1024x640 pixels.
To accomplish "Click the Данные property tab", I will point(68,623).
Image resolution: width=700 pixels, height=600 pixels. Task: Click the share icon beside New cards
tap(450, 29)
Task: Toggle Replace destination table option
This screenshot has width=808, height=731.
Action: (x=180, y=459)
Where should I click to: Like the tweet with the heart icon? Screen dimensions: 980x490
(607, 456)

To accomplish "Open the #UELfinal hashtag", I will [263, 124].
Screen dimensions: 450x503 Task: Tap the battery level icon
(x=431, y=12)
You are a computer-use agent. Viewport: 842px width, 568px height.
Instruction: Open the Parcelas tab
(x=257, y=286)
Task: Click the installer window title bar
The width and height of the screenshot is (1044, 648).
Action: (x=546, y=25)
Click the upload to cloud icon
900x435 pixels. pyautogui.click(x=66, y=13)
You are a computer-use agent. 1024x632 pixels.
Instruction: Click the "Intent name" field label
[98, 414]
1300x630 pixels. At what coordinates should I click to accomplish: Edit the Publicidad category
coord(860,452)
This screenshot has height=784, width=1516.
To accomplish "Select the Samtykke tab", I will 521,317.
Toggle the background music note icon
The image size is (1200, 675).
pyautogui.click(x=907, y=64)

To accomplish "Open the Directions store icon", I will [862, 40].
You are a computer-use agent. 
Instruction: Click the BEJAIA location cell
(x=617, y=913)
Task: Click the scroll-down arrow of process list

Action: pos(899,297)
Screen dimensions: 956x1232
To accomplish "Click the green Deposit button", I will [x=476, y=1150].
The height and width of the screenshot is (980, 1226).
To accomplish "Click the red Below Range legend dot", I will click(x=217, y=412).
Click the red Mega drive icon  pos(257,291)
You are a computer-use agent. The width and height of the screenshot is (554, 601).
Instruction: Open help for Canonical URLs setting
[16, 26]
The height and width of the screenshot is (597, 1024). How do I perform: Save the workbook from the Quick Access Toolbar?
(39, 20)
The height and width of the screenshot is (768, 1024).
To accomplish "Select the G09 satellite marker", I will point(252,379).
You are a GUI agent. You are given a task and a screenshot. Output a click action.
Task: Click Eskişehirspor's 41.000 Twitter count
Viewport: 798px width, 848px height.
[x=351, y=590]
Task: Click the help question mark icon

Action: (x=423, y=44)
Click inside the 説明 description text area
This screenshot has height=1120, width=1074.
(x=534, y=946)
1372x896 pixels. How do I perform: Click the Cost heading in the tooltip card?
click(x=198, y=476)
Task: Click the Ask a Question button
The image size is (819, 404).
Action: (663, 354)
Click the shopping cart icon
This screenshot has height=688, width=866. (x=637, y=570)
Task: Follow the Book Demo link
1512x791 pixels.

**Your goal**
Give back every entry, word for word.

**Finished task**
1024x640 pixels.
To accomplish "Click the Данные property tab", I will point(68,623).
Image resolution: width=700 pixels, height=600 pixels. Task: Click the share icon beside New cards
tap(450, 29)
Task: Toggle Replace destination table option
This screenshot has width=808, height=731.
Action: (x=180, y=459)
Where should I click to: Like the tweet with the heart icon? Screen dimensions: 980x490
(607, 456)

To accomplish "Open the #UELfinal hashtag", I will [263, 124].
Screen dimensions: 450x503 Task: Tap the battery level icon
(x=431, y=12)
You are a computer-use agent. Viewport: 842px width, 568px height.
Instruction: Open the Parcelas tab
(x=257, y=286)
Task: Click the installer window title bar
The width and height of the screenshot is (1044, 648).
Action: (x=546, y=25)
Click the upload to cloud icon
900x435 pixels. pyautogui.click(x=66, y=13)
You are a computer-use agent. 1024x632 pixels.
Instruction: Click the "Intent name" field label
[98, 414]
1300x630 pixels. At what coordinates should I click to accomplish: Edit the Publicidad category
coord(860,452)
This screenshot has height=784, width=1516.
To accomplish "Select the Samtykke tab", I will 521,317.
Toggle the background music note icon
The image size is (1200, 675).
pyautogui.click(x=907, y=64)

To accomplish "Open the Directions store icon", I will [862, 40].
You are a computer-use agent. 
Instruction: Click the BEJAIA location cell
(x=617, y=913)
Task: Click the scroll-down arrow of process list

Action: pos(899,297)
Screen dimensions: 956x1232
To accomplish "Click the green Deposit button", I will [x=476, y=1150].
The height and width of the screenshot is (980, 1226).
To accomplish "Click the red Below Range legend dot", I will click(x=217, y=412).
Click the red Mega drive icon  pos(257,291)
You are a computer-use agent. The width and height of the screenshot is (554, 601).
Instruction: Open help for Canonical URLs setting
[16, 26]
The height and width of the screenshot is (597, 1024). How do I perform: Save the workbook from the Quick Access Toolbar?
(39, 20)
The height and width of the screenshot is (768, 1024).
To accomplish "Select the G09 satellite marker", I will point(252,379).
You are a GUI agent. You are given a task and a screenshot. Output a click action.
Task: Click Eskişehirspor's 41.000 Twitter count
Viewport: 798px width, 848px height.
[x=351, y=590]
Task: Click the help question mark icon

Action: (x=423, y=44)
Click inside the 説明 description text area
This screenshot has height=1120, width=1074.
(x=534, y=946)
1372x896 pixels. How do I perform: Click the Cost heading in the tooltip card?
click(x=198, y=476)
Task: Click the Ask a Question button
The image size is (819, 404).
Action: (663, 354)
Click the shopping cart icon
This screenshot has height=688, width=866. (x=637, y=570)
Task: Follow the Book Demo link
1512x791 pixels.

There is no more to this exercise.